:: WHAT TO DO ::
Reproduce, word for word, the passage of the Falcon discussion below starting at "One thing which" and ending at "requisite performance materialise.".

Do you mind explaining the path you are taking through Falcon for serving content. Are you using HTTP/1.1? What are you using for the upstream request?

[ioquatix]

I will implement back pressure within the queue too - I'll try to make it in the next release. Your implementation might not be optimal.

[julik]

We are using HTTP/1.1 from falcon to nginx, and HTTP/1.1 from nginx to CloudFront which is our fronting CDN. HTTP/2 is not in the picture for us at the moment. To clarify: nginx is "downstream" for falcon, CloudFront is "downstream" for nginx. Our "upstreams" (servers our Ruby app is making requests to) are S3 for the data we proxy through and a couple of small requests to our internal systems for metadata, also over HTTP/1.0. These do not egress our VPC and are tiny compared to the amount of data "put through" from S3 to downstream.

One thing which might benefit you, is the planned work for a C backend for falcon to optimise the request/response cycle on the server side.

These are interesting propositions. I did look at the business support model for falcon but I don't think we are ready to commit to it at this stage. First we have a pretty variable workload and though we can predict how many proxy servers we are going to run by way of capacity planning, having what is effectively a support contract for that number of servers might be not very considerate at this stage. It might also happen that we are going to replan to use a different runtime and then can drastically reduce the number of servers since we are going to be able to saturate their NICs to the maximum. Second is we obviously need to see the requisite performance materialise.

:: ITEMS ::
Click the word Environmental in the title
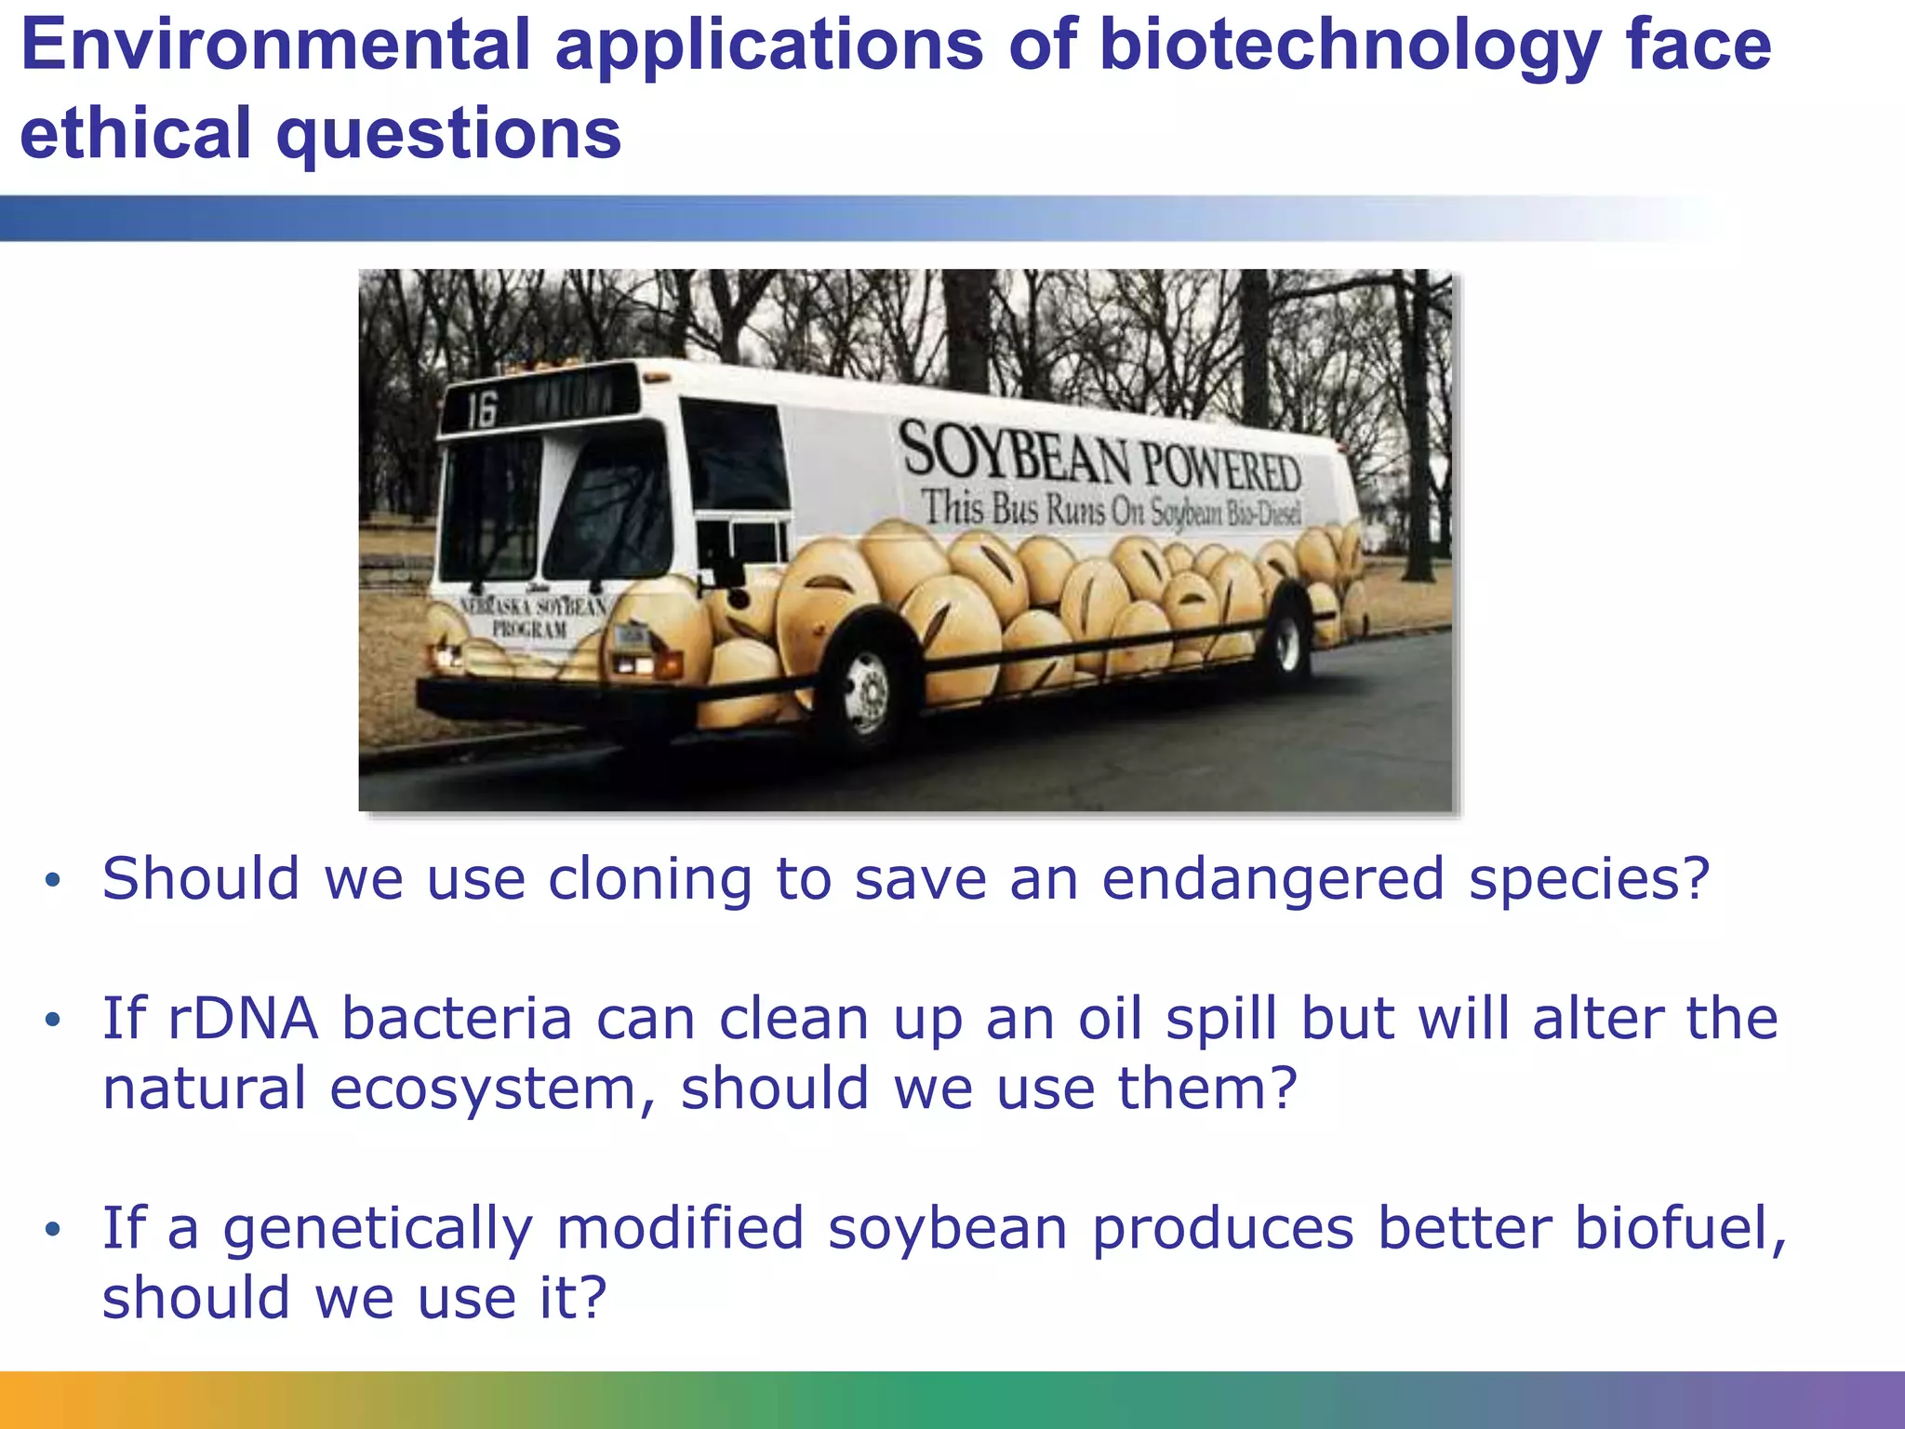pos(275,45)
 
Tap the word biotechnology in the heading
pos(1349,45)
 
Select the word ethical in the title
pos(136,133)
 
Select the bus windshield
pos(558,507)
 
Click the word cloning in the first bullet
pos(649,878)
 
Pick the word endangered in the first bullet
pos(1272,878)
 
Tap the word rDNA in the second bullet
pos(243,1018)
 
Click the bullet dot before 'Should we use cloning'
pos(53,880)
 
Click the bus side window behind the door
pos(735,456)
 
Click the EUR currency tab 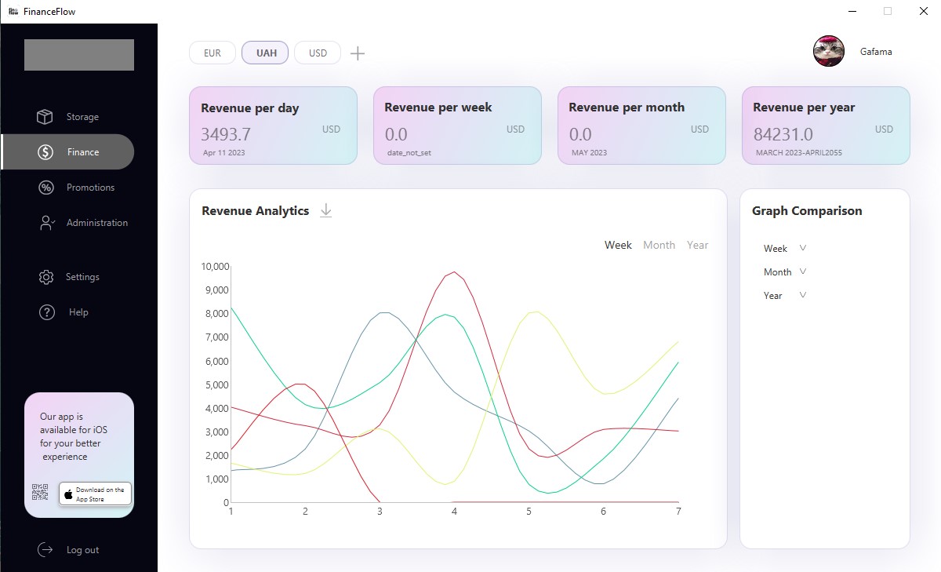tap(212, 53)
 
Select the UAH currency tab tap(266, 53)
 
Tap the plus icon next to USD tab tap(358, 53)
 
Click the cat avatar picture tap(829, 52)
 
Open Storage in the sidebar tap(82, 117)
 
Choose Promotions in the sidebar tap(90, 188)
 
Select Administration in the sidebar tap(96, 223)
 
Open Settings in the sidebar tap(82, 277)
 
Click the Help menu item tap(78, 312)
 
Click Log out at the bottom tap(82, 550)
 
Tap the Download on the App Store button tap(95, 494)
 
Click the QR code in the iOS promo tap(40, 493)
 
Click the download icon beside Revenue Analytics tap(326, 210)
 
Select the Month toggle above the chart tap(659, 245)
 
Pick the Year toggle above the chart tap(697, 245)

:: ANSWER TO THE EXERCISE ::
One thing which might benefit you, is the planned work for a C backend for falcon to optimise the request/response cycle on the server side.

These are interesting propositions. I did look at the business support model for falcon but I don't think we are ready to commit to it at this stage. First we have a pretty variable workload and though we can predict how many proxy servers we are going to run by way of capacity planning, having what is effectively a support contract for that number of servers might be not very considerate at this stage. It might also happen that we are going to replan to use a different runtime and then can drastically reduce the number of servers since we are going to be able to saturate their NICs to the maximum. Second is we obviously need to see the requisite performance materialise.